WORK TO COMPLETE
**A)** Answer each question from the passage on powerlifting score formulas, one per line:
(i) Which formula should be used when quoting scores for the IPF?
(ii) On which formula do light lifters score best?
(iii) What kind of totals made up most of the Wilks 1994 sample?
**B)** Using the passage on powerlifting score formulas, explain why the original Wilks coefficients are less applicable to modern raw meets.

DOCUMENT PASSAGE
----
If you're picking attempts and you want to push for a coefficient score rather than an absolute total, the arithmetic is the same for all three formulas: get the total up. Coefficient improvements from cutting weight are almost always smaller than coefficient improvements from adding kilograms to the total, once you're past your novice progression. The Meet Day Attempt Selector plans attempts to maximise total given your training 1RM estimates.

Summary

• DOTS and IPF-GL are the two current standards; Wilks is historical.
• The polynomial structure is shared — the coefficients differ.
• Light lifters score best on Wilks, worst on DOTS. Heavy lifters score best on DOTS, worst on Wilks.
• For your own progression, pick one and stick with it.
• When quoting scores in public, match the formula to the federation (IPF = GL, otherwise DOTS).

Calculators: DOTS Score Calculator, DOTS / Wilks / GL Combined, 1RM Calculator.

Population boundaries and fitting-dataset context

Every coefficient set in this article was fit on a specific snapshot of competitive powerlifting data. Honest use requires knowing the sample:

• Wilks 1994 — sample. IPF-sanctioned totals from the early 1990s, predominantly from international championships and national qualifiers^[3]. Women's dataset was substantially smaller than men's. Raw lifting was uncommon at the time — most totals were equipped (bench shirts, squat suits), which shifts the total-to-bodyweight ratio and makes the original Wilks coefficients less applicable to modern raw meets.
----
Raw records
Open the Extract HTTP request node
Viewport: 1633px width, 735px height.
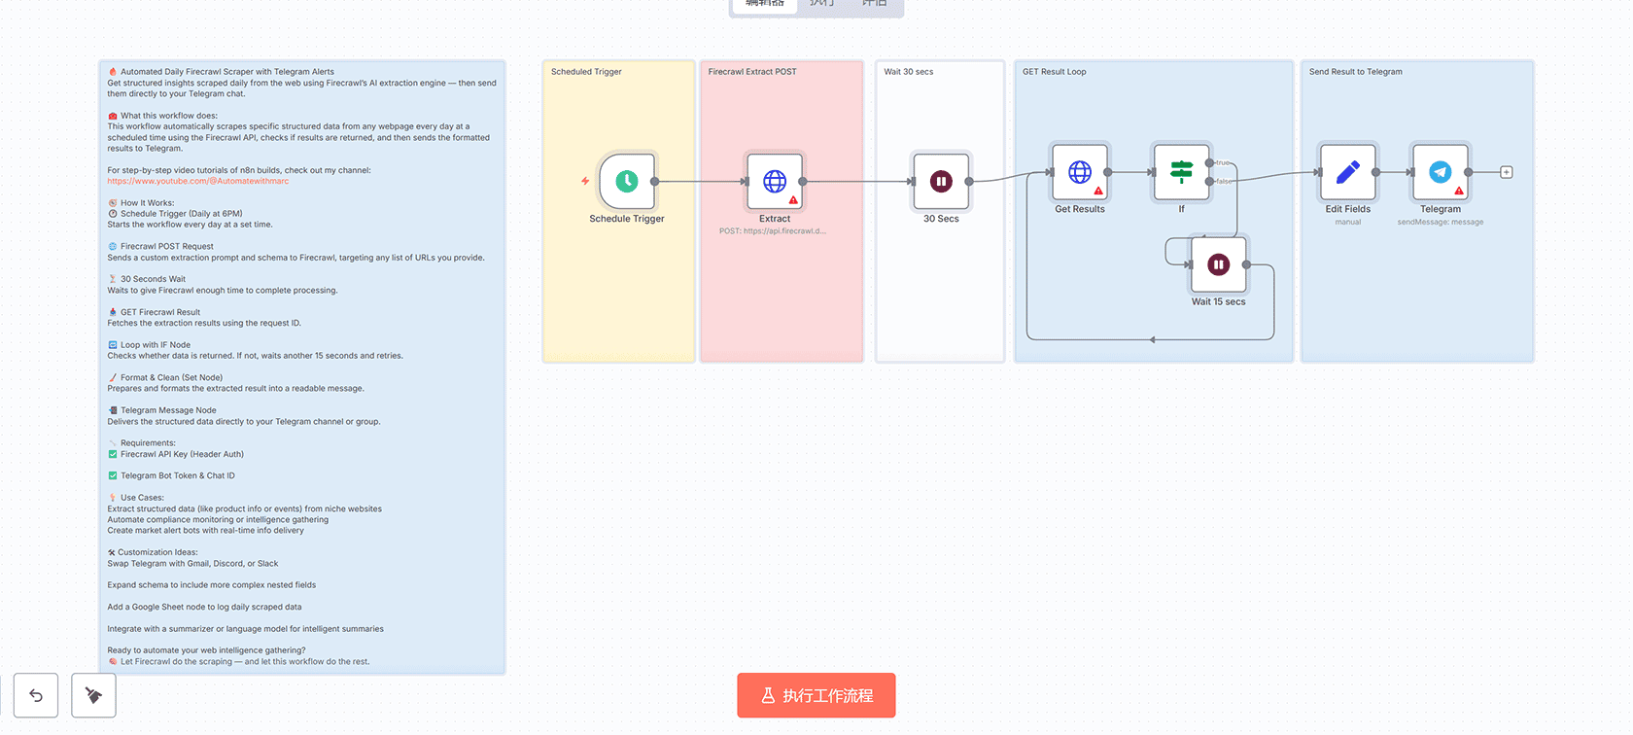pyautogui.click(x=774, y=181)
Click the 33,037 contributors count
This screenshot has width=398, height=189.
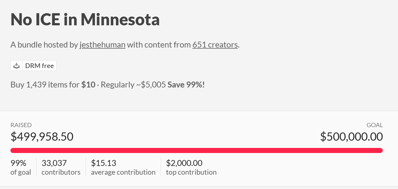(54, 163)
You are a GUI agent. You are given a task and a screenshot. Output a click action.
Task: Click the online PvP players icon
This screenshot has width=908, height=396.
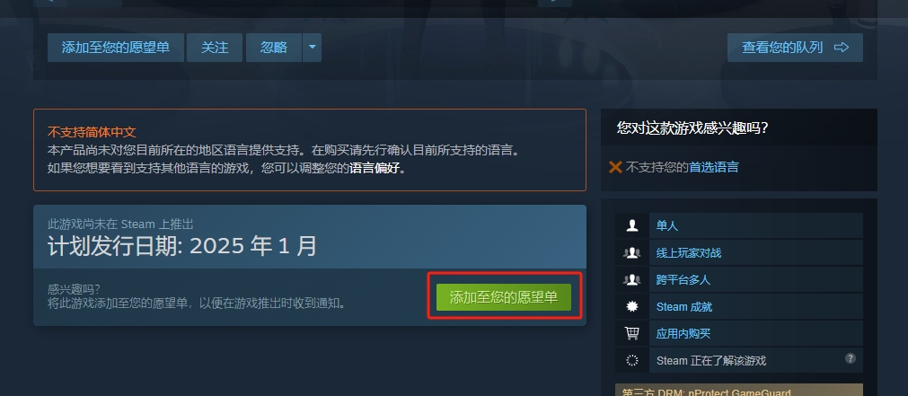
----
SOLUTIONS TO THE EXERCISE
**A)**
(i) GL
(ii) Wilks
(iii) Equipped totals, using bench shirts and squat suits

**B)** The Wilks coefficients were fit on IPF totals from the early 1990s, when raw lifting was uncommon and most totals were equipped. Equipment shifts the total-to-bodyweight ratio, so the original coefficients apply less well to raw meets.